Seul le français ou l’aigle pouvait concevoir l’idée de percher son aire à la pointe du Cap Diamant couronné d’un béret de nuages flous, site merveilleux d’où l’œil se perd dans l’infini des horizons. Debout, sur cette haute cime surgissant des rochers, baignés dans le ciel qui plane sur nos têtes, à nos pieds, partout, une félicité supra-terrestre s’empare de notre âme, un amour du beau et de l’idéal la transporte aux plus pures régions de la poésie. De même que la sibylle grecque était prise d’inspiration en montant sur le trépied magique, en gravissant la ville de Québec, nous sentons les affinités matérielles de notre être se volatiliser, tant il est vrai que les hauts sommets, physiquement et moralement, nous rapprochent du ciel. L’Olympe, le Parnasse, le Sinaï, le Nebo, le Golgotha, ont été, tour à tour, l’habitacle de la poésie, de la divinité dans leurs phases glorieuses et douloureuses.
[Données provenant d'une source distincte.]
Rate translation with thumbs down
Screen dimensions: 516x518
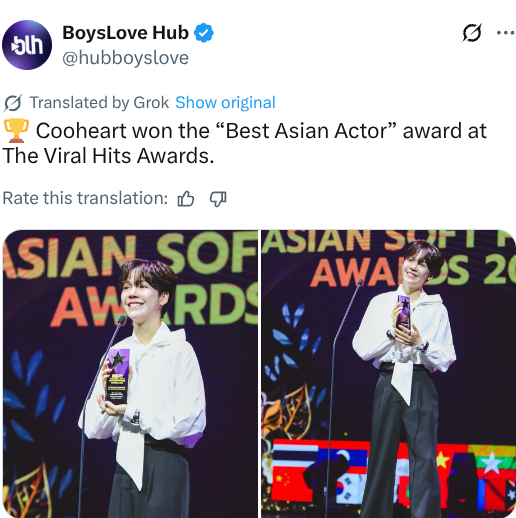218,199
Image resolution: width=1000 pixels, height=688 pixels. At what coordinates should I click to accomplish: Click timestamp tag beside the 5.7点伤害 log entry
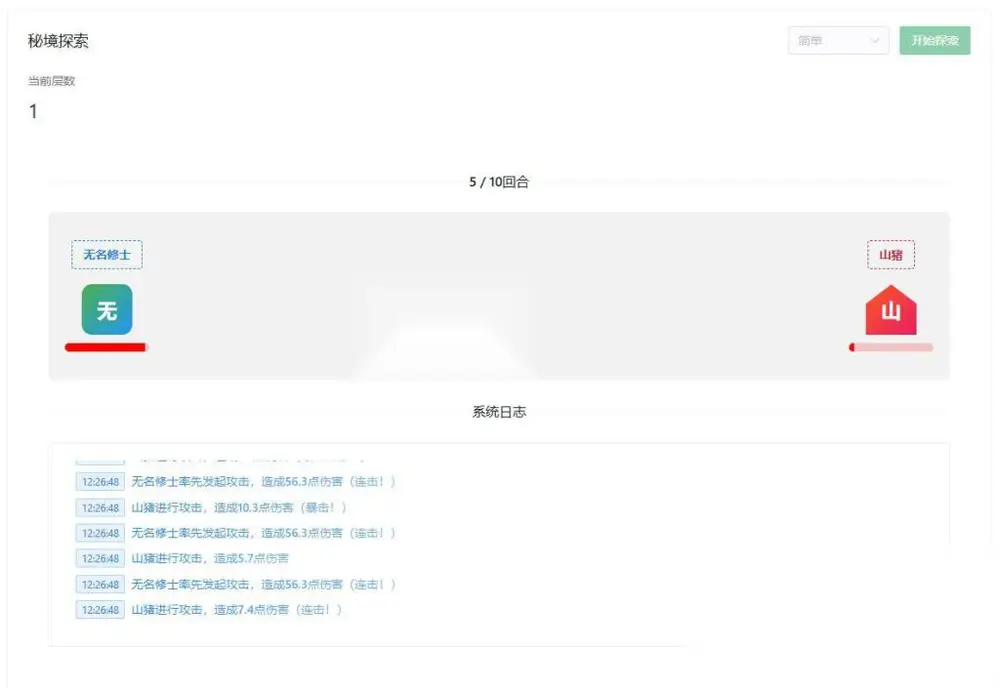click(x=99, y=559)
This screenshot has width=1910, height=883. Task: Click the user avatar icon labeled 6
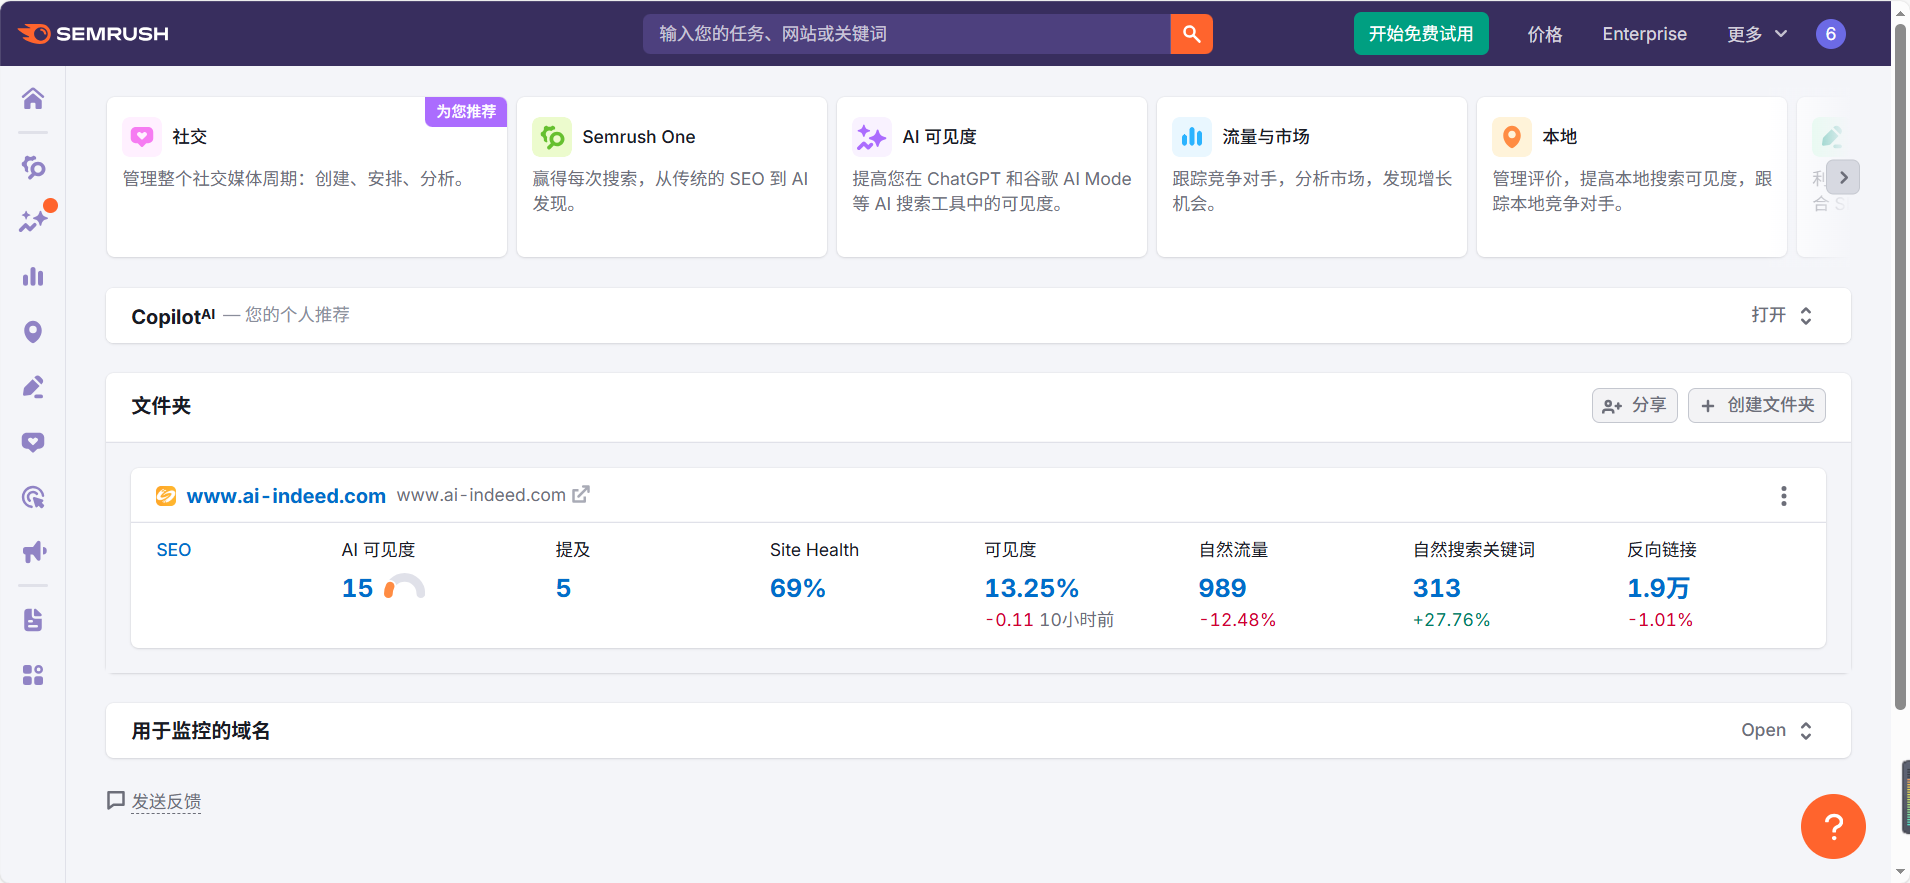click(1830, 34)
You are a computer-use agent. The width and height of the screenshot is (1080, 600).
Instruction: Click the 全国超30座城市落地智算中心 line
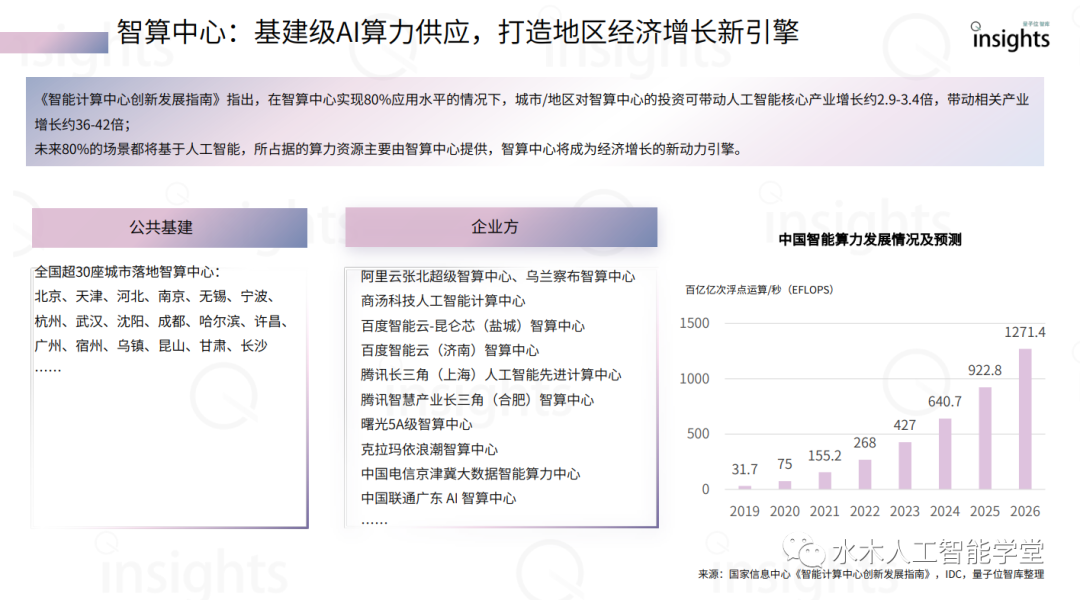pyautogui.click(x=127, y=272)
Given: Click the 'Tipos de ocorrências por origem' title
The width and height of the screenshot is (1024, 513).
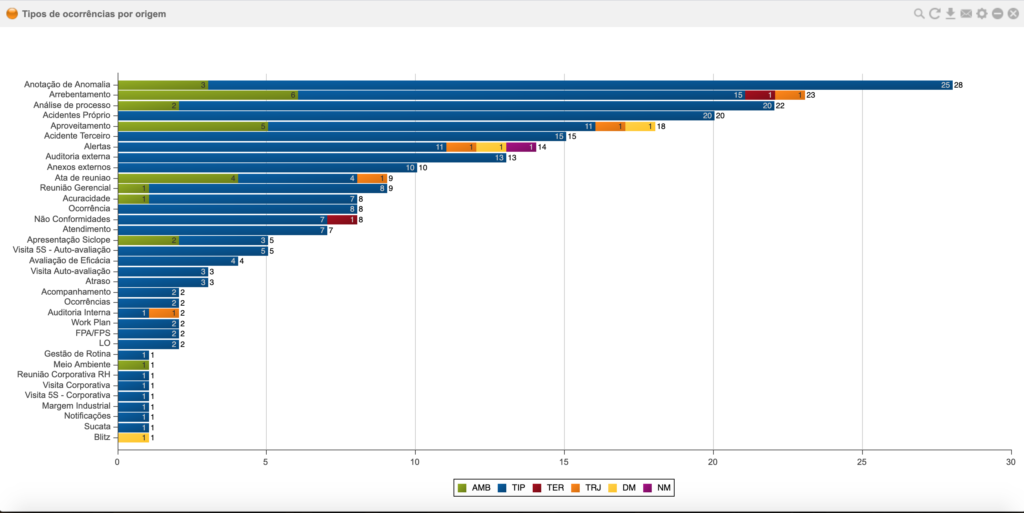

Pénétration réciproque et mystérieuse de l’âme et des choses, nous empruntons souvent la teinte de nos idées, la couleur de nos impressions au milieu dans lequel nous vivons. Ce panorama unique. Cette poésie des lieux s’identifie, s’incorpore à notre esprit. Il devient facile de reconnaître la couleur Québec à certaines productions littéraires, lesquelles en restent comme imprégnées. Dans cette ville suspendue en l’air, on n’a qu’à se laisser vivre en ouvrant les yeux et la bouche pour être poète. L’on ne s’étonne plus après avoir vu la vieille cité française, que le vieux Champlain en ait fait le dépositaire des principes de chevalerie française, de l’honneur de la foi des ancêtres qu’il voulait transmettre intacts à ses fils : le vieux dragon de pierre veille sur son trésor avec un soin jaloux, les briseurs d’idoles, les vandales d’outre mer s’useraient les griffes à vouloir escalader la vieille forteresse : Québec ne rend pas ce qu’il garde. »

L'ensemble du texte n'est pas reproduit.